BEIRUT, Lebanon: Seven banks have been held up since last week in Lebanon, where commercial banks have locked most depositors out of their savings since an economic crisis took hold three years ago, leaving much of the population unable to pay for every day expenses.
On Friday morning, an armed man identified as Abed Soubra entered BLOM Bank in Beirut's Tariq Jdideh neighbourhood demanding his savings, the bank told Reuters.
Throughout the day, he had been cheered on by a large crowd of people gathered outside, including Bassam al-Sheikh Hussein, who carried out a hold-up in August to get his own deposits from his bank, which dropped charges against him.
"We're going to keep seeing this happen as long as people have money inside. What do you want them to do?

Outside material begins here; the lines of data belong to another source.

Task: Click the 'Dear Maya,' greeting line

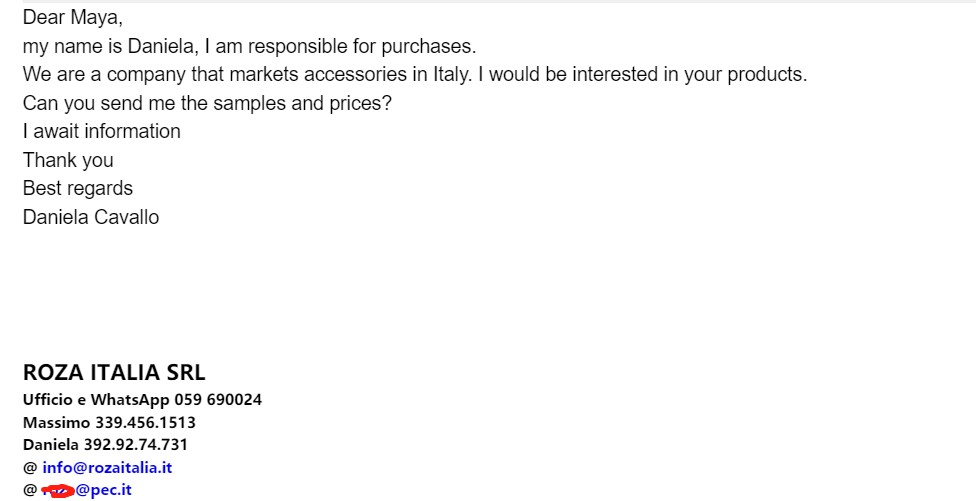Action: click(x=73, y=18)
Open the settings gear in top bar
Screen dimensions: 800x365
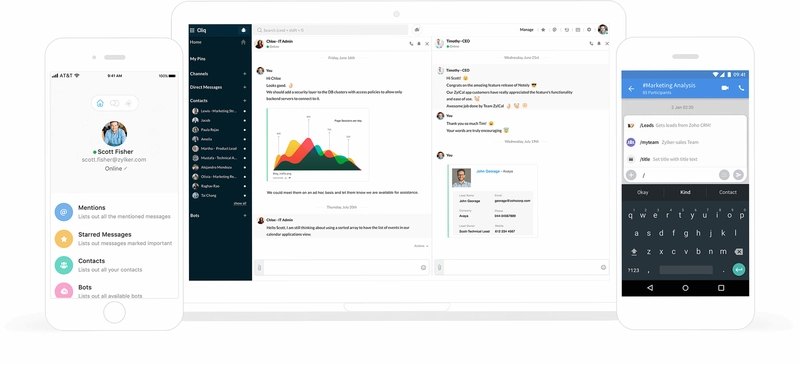click(589, 30)
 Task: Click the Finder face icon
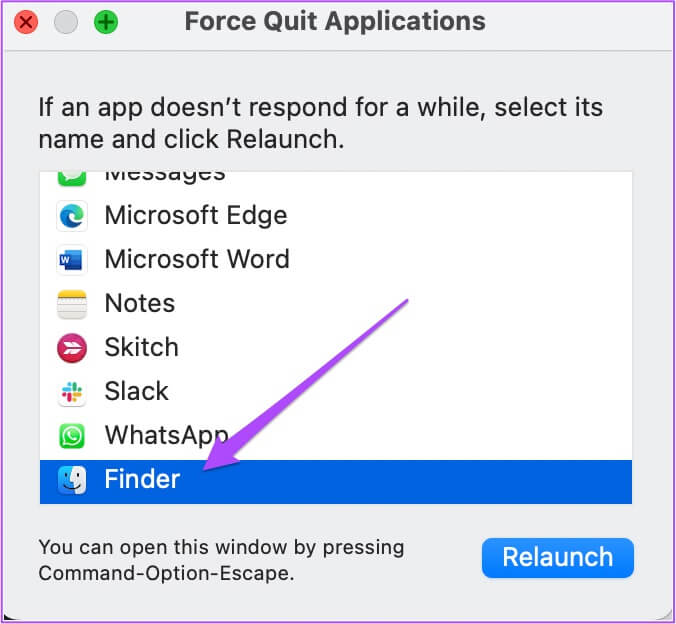coord(73,480)
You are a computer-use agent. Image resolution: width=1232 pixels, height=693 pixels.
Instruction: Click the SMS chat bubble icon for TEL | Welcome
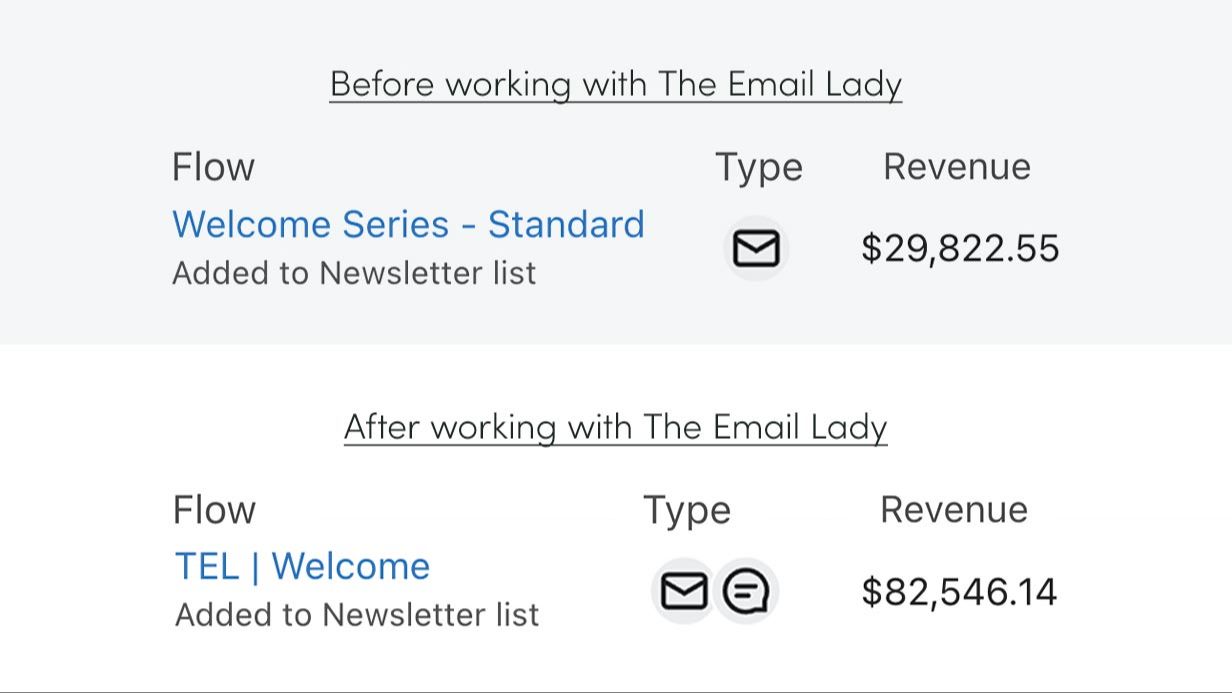coord(746,591)
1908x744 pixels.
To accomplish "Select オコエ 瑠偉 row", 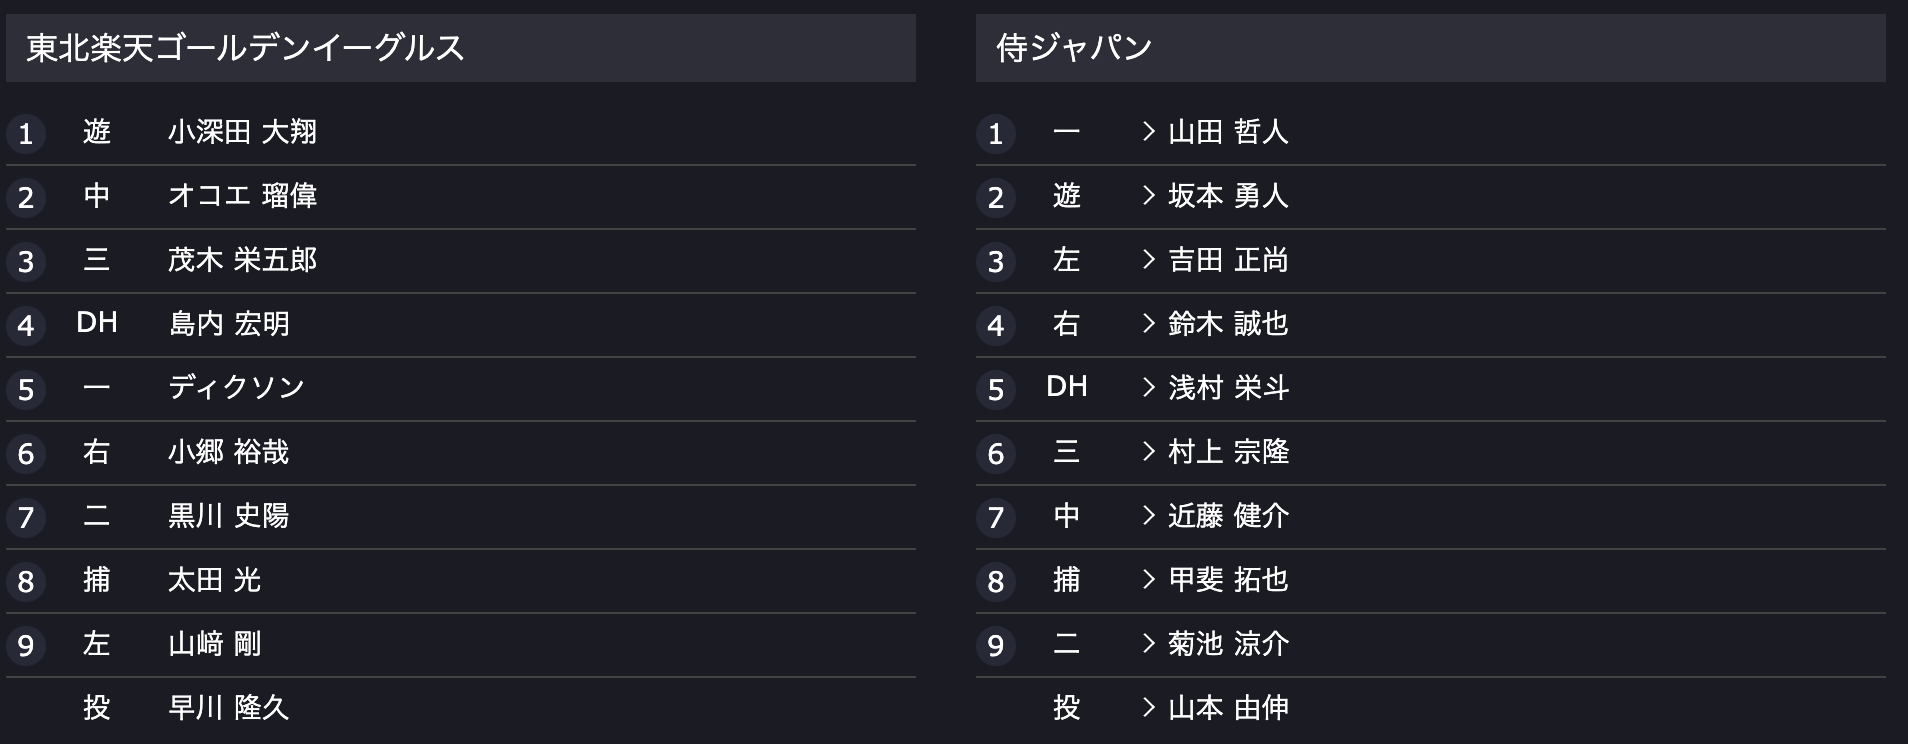I will click(461, 197).
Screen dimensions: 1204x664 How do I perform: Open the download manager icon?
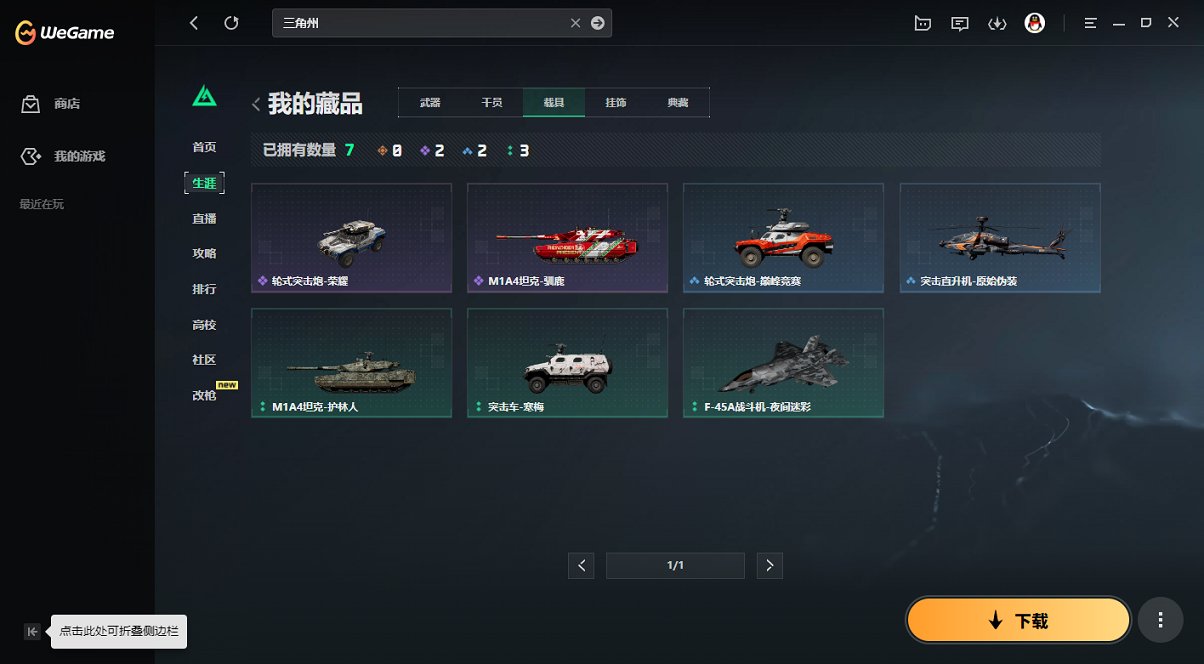tap(996, 23)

They don't have another solution," said Hussein, as quoted by Reuters.
The Depositors' Union, an advocacy group established to help the public gain access to their funds, described Friday's hold-up spree as an "uprising" and a "natural and justified reaction" to banks' restrictions.
Meanwhile, Lebanon's bank association announced a three-day closure next week over security concerns, and urged the government to pass laws to deal with the crisis.
Without a capital controls law, banks have imposed unilateral limits on what most depositors can retrieve each week in U.S. dollars or the Lebanese lira, which has lost more than 95 percent of its value since 2019.
The four other hold-ups last week concluded in partial pay-outs, with a total of $60,000 cash given to the assailants, most of whom were arrested, while one went into hiding.